Une heure à attendre avant le prochain Noctilien, ca sent le plan galère, quand une berline s'approche et propose de vous emmener pour une dizaine d'euros. Streetpress vous explique comment fonctionne le business des taxis clandestins.
Reportage – Porte de Montreuil, 1 heure du mat’. Le Noctilien s’éloigne sur le boulevard. Le suivant n’est pas prévu avant une petite heure. On reste en plan devant l’arrêt de bus, ça sent la soirée galère. Mais après 30 bonnes minutes à attendre le prochain N34 en grillant des clopes, une voiture blanche ralentit, s’arrête, et baisse la vitre. Le conducteur, la quarantaine, la voix un peu éraillée et des lunettes vissées sur le nez nous interpelle :
- Vous allez où ?
- Rosny, on a raté le Noctilien, mais je ne crois pas qu’on a assez pour un Taxi.
- Ok, on peut s’arranger, montez !
Le chauffeur repart doucement, et tente de nous rassurer. Il sait que depuis l’affaire Bruno Cholet, en 2008, les Taxis clandestins n’ont pas très bonne réputation.
« Vous savez, je ne suis pas un arnaqueur. Je me fais juste un peu de thunes en ramenant les gens. Ca arrange tout le monde, non ? » On ne s’attarde pas trop sur la question. L’essentiel pour nous c’est le tarif. Pas question de se retrouver à payer une course 30 euros.
- Alors, c’est combien pour Rosny-sous-bois ?
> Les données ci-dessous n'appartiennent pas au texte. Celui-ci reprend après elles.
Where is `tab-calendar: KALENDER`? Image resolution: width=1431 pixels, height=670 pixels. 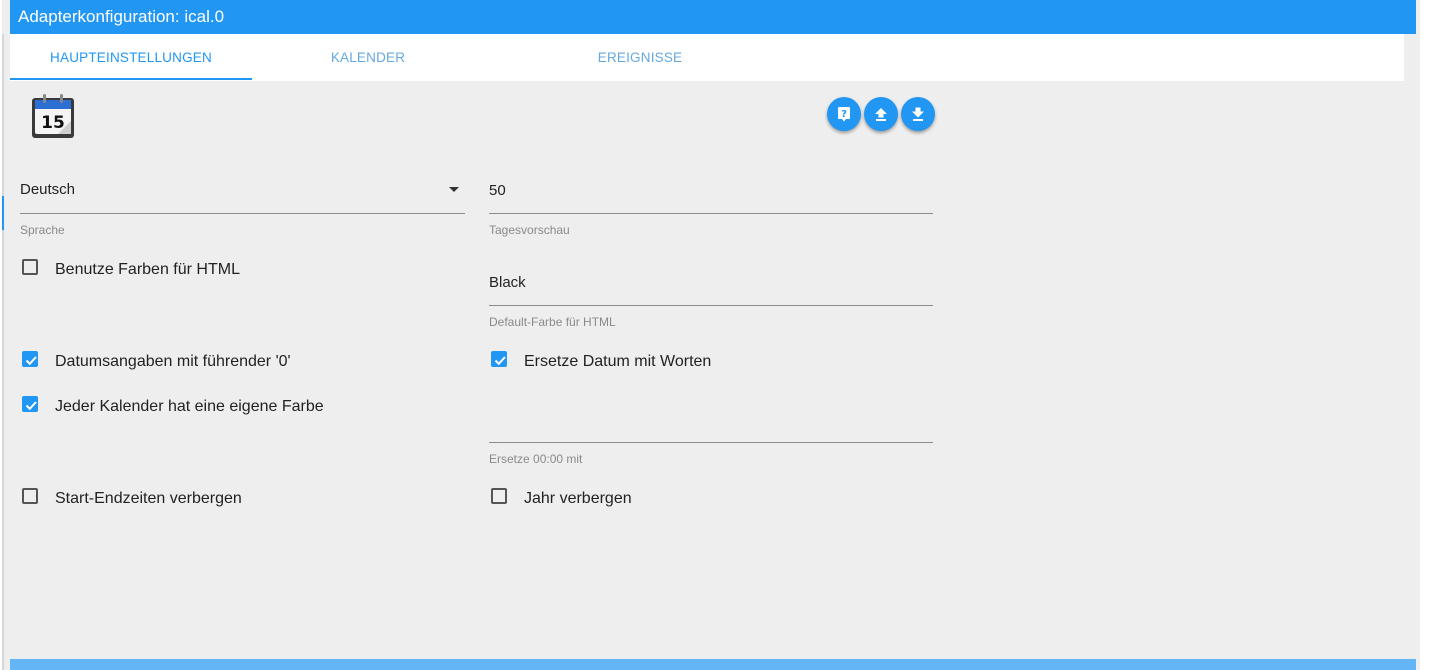
tab-calendar: KALENDER is located at coordinates (368, 58).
- Ca vous revient à combien normalement en Taxi ? questionne le chauffeur.
- 15 ou 20 euros !
- 10 euros ca vous irait ?
Le deal est conclu. En route mauvaise troupe, comme dirait ma grand-mère. Au fil du trajet, on en apprend un peu plus sur notre pilote. Dans la «vraie vie», Arnaud, la cinquantaine, de fines lunettes sur le nez, n’est pas livreur de pizzas, comme le personnage incarné par Samy Naceri, mais fleuriste.
Quand il « finit tard ou [qu’il] a du temps le week-end », il devient taxi clandestin, « pour dépanner les gens en galère ». A l’écouter, presque un acte social. Surtout un petit complément qui lui permet « de rapporter des sous » à la maison pour « faire des cadeaux à sa fille ».
Interview – D’autres, comme Aziz, font ça comme activité principale. A 51 ans, ça fait 6 ans déjà que ce père de famille sillonne les rues de la capitale et propose des courses en toute illégalité. Difficile de le faire témoigner sur son activité.
Réticent puis sur la défensive, après plusieurs faux plans, il accepte finalement de se confier par téléphone, à la condition qu’on ne donne pas son nom de famille.
Depuis l’affaire Bruno Cholet en 2008, du nom d’un taxi clandestin meurtrier d’une jeune étudiante suédoise, une brigade est en charge de lutter contre ce phénomène. Le « groupe taxi transport des personnes », nom officiel de cette brigade, est plus connu sous l’appellation « Boers ». Un terme, dérivé des « bourres », désignant dans l’entre deux guerres la police en charge du contrôle des cochers.
La brigade se compose d’un peu plus de 70 fonctionnaires de police en civil. Ils sont actifs 7 jours sur 7 et 24 heures sur 24. Elle est chargée de contrôler les taxis ainsi que les véhicules relevant des réglementations du transport public à Paris. Le service traque les taxis clandestins – voitures, motos et même autolibs – aux abords des gares à forte influence, les secteurs touristiques, les sorties de soirée et établissements de nuit.